> Given exercise 1
Decide whether each statement below agrees with the Jira issue about VectorSchemaRoot. Answer yes or no for each one, and quote the words from the issue that decide it. (a) The issue describes using arrow-jdbc to convert JDBC query results to Arrow. (b) In the sample table, the second row of col_1 is null. (c) JdbcToArrowConfig is set to create a new root for each batch.
> Given exercise 2
In the Jira issue about VectorSchemaRoot, find the paragraph that begins "Assuming a sqlite db" and its table. Rewrite them as a short list that keeps the main facts.
> Given exercise 3
Pick up the Jira issue about VectorSchemaRoot not being refreshed from the point where it stops, and continue writing it.

> Text to read
--- Start ---

You are viewing a plain text version of this content. The canonical link for it is here.
Posted to jira@arrow.apache.org by "Wenbo Hu (Jira)" <ji...@apache.org> on 2021/11/02 07:49:00 UTC

[jira] [Updated] (ARROW-14549) VectorSchemaRoot is not refreshed when value is null

     [ https://issues.apache.org/jira/browse/ARROW-14549?page=com.atlassian.jira.plugin.system.issuetabpanels:all-tabpanel ]

Wenbo Hu updated ARROW-14549:
-----------------------------
    Description: 
I'm using `arrow-jdbc` to convert query result from JDBC to arrow.
 But the following code, unexpected behaivor happens.

Assuming a sqlite db, the 2nd row of col_2 and col_3 are null.
|col_1|col_2|col_3|
|-------|--------|--------|
|1|abc|3.14|
|2|NULL|NULL|

As document suggests,
{quote}populated data over and over into the same VectorSchemaRoot in a stream of batches rather than creating a new VectorSchemaRoot instance each time.
{quote}
*JdbcToArrowConfig* is set to reuse root.
{code:java}
public void querySql(String query, QueryOption option) throws Exception {
 try (final java.sql.Connection conn = connectContainer.getConnection();
     final Statement stmt = conn.createStatement();
     final ResultSet rs = stmt.executeQuery(query)
 ) {
 // create config with reuse schema root and custom batch size from option
     final JdbcToArrowConfig config = new JdbcToArrowConfigBuilder().setAllocator(new RootAllocator()).setCalendar(JdbcToArrowUtils.getUtcCalendar())

--- End ---

> Data section

--- Start ---

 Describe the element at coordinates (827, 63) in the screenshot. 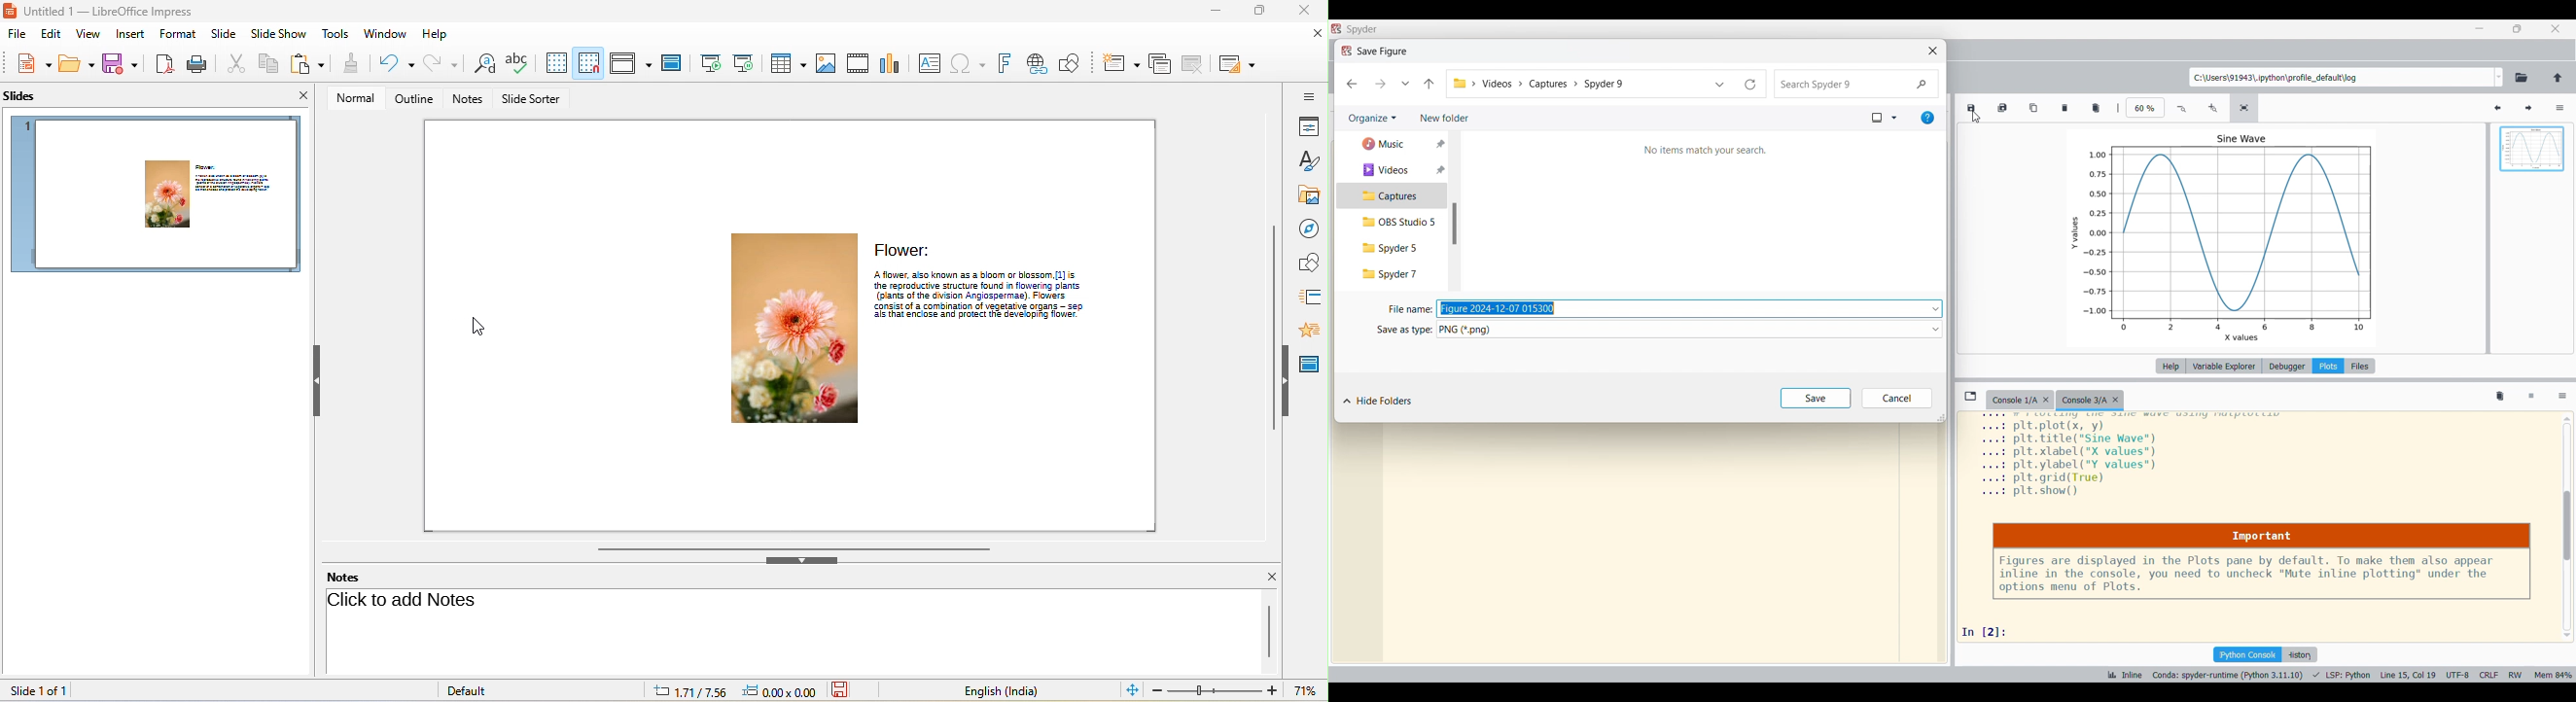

--- End ---

> Task answer 1
(a) Yes: "I'm using `arrow-jdbc` to convert query result from JDBC to arrow."
(b) No: "the 2nd row of col_2 and col_3 are null."
(c) No: "is set to reuse root."

> Task answer 2
- Database: SQLite
- Row 1: col_1 = 1, col_2 = abc, col_3 = 3.14
- Row 2: col_1 = 2, col_2 = null, col_3 = null

> Task answer 3
     .setTargetBatchSize(option.getBatchSize()).setReuseVectorSchemaRoot(true).build();

  final ArrowVectorIterator iterator = JdbcToArrow.sqlToArrowVectorIterator(rs, config);
   while (iterator.hasNext()){ // retrieve result from iterator 
     final VectorSchemaRoot root = iterator.next(); option.getCallback().handleBatchResult(root); 
     root.allocateNew(); // it has to be allocate new 
   }
  } catch (java.lang.Exception e){ throw new Exception(e.getMessage()); }
 }
 
 ......
 // batch_size is set to 1, then callback is called twice.
 QueryOptions options = new QueryOption(1, 
     root -> {
 // if printer is not set, get schema, write header
 if (printer == null) { 
      final String[] headers = root.getSchema().getFields().stream().map(Field::getName).toArray(String[]::new); 
      printer = new CSVPrinter(writer, CSVFormat.Builder.create(CSVFormat.DEFAULT).setHeader(headers).build()); 
  }
 
 final int rows = root.getRowCount();
 final List<FieldVector> fieldVectors = root.getFieldVectors();
 
 // iterate over rows
 for (int i = 0; i < rows; i++) { 
      final int rowId = i; 
      final List<String> row = fieldVectors.stream().map(v -> v.getObject(rowId)).map(String::valueOf).collect(Collectors.toList()); printer.printRecord(row); 
  }
 });
 
 connection.querySql("SELECT * FROM test_db", options);
 ......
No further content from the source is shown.